*Exercise requirements*
All that is needed is the line containing "Karbon on LinkedIn (40, 2532)" together with each line after it, transcribed exactly to the end of the records.

◆ ◆ ◆ ◆ ◆

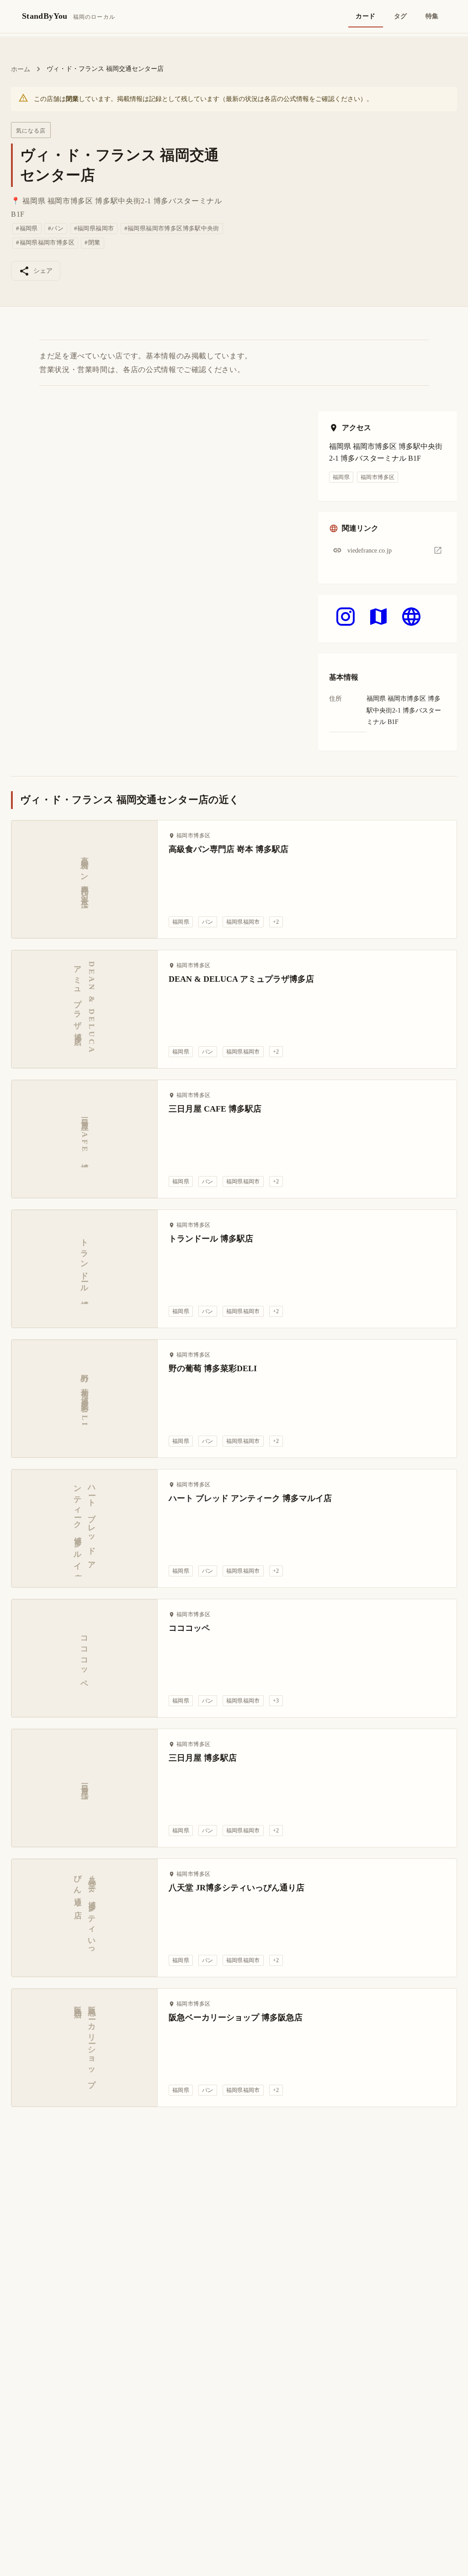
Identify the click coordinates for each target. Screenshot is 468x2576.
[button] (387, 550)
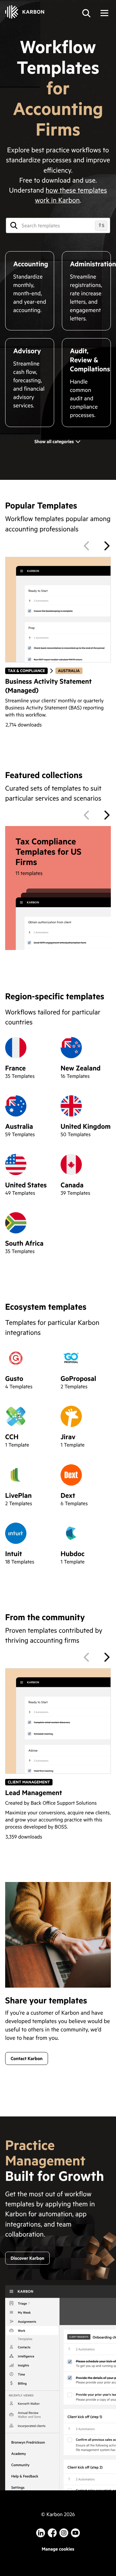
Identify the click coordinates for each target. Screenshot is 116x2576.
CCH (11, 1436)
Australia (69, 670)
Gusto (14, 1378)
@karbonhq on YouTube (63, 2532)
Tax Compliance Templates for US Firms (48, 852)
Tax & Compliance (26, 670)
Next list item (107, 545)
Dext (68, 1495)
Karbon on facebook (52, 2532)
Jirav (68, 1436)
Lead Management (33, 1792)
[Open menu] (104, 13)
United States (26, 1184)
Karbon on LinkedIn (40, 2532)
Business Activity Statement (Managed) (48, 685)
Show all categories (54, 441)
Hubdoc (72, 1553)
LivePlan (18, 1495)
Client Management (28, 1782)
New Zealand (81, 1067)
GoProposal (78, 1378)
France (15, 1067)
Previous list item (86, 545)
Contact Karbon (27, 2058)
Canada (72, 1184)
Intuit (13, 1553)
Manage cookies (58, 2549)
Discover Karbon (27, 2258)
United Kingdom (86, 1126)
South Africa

◆ ◆ ◆ ◆ ◆

*Your response*
Karbon on LinkedIn (40, 2532)
Business Activity Statement (Managed) (48, 685)
Show all categories (54, 441)
Hubdoc (72, 1553)
LivePlan (18, 1495)
Client Management (28, 1782)
New Zealand (81, 1067)
GoProposal (78, 1378)
France (15, 1067)
Previous list item (86, 545)
Contact Karbon (27, 2058)
Canada (72, 1184)
Intuit (13, 1553)
Manage cookies (58, 2549)
Discover Karbon (27, 2258)
United Kingdom (86, 1126)
South Africa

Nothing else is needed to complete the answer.